Russian Security Forces are confiscating the passports of high-ranking officials and heads of state-owned companies to prevent them from traveling abroad.
This is reported by the Financial Times (FT) with reference to several people familiar with the matter.
Different state institutions have different security measures. In places, they affect even middle-level officials, who have also been asked to refrain from foreign trips. In other departments, high-ranking officials are given full permission to travel abroad — "within reasonable limits."
According to one of the sources, the managers of one large state-owned industrial company are prohibited from leaving Moscow for more than two hours without official permission.
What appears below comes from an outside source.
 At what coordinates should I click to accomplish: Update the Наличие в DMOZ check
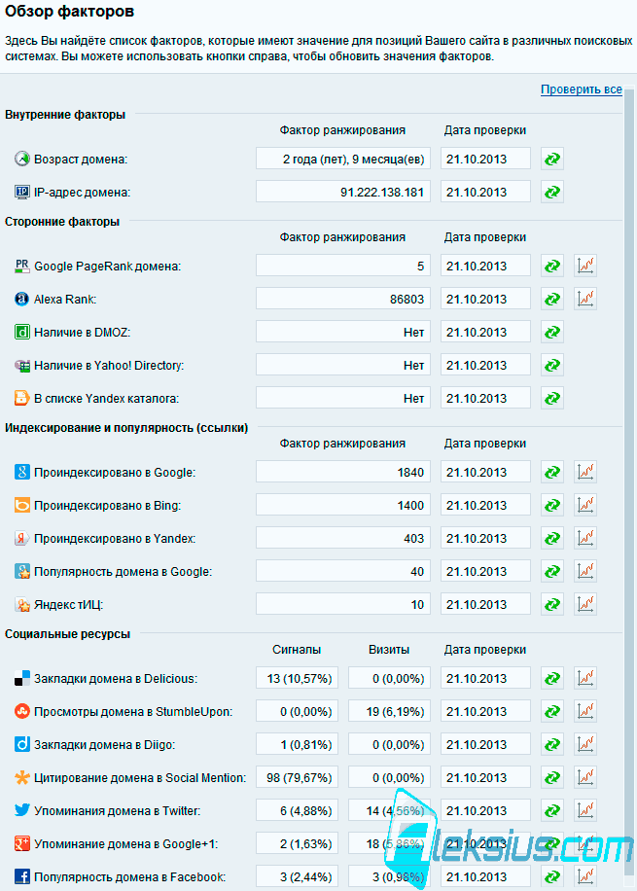pyautogui.click(x=551, y=332)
In other cases, FSB officers have asked for the passports of former officials who previously had access to state secrets, and even those who never had access.
A former employee of the Central Bank of Russia Oleksandra Prokopenko informed that passport restrictions have now gone beyond the limits of people who have access to secret documents.
"Now they approach certain people and say, ʼPlease hand over your red civilian passports because you have access to sensitive information and thatʼs why we want to monitor your movements,ʼ" she noted.
The press secretary of the Russian president Dmytro Peskov also confirmed that restrictions on travel outside Russia for a number of employees in "sensitive areas" have become stricter.
Also, after a series of public scandals involving the vacations of deputies in Dubai and Mexico, the lower house of the Russian parliament in January demanded that lawmakers inform their superiors about foreign business trips. According to the Russian newspaper Kommersant, at least seven regions have given local officials strict recommendations to refrain from traveling abroad.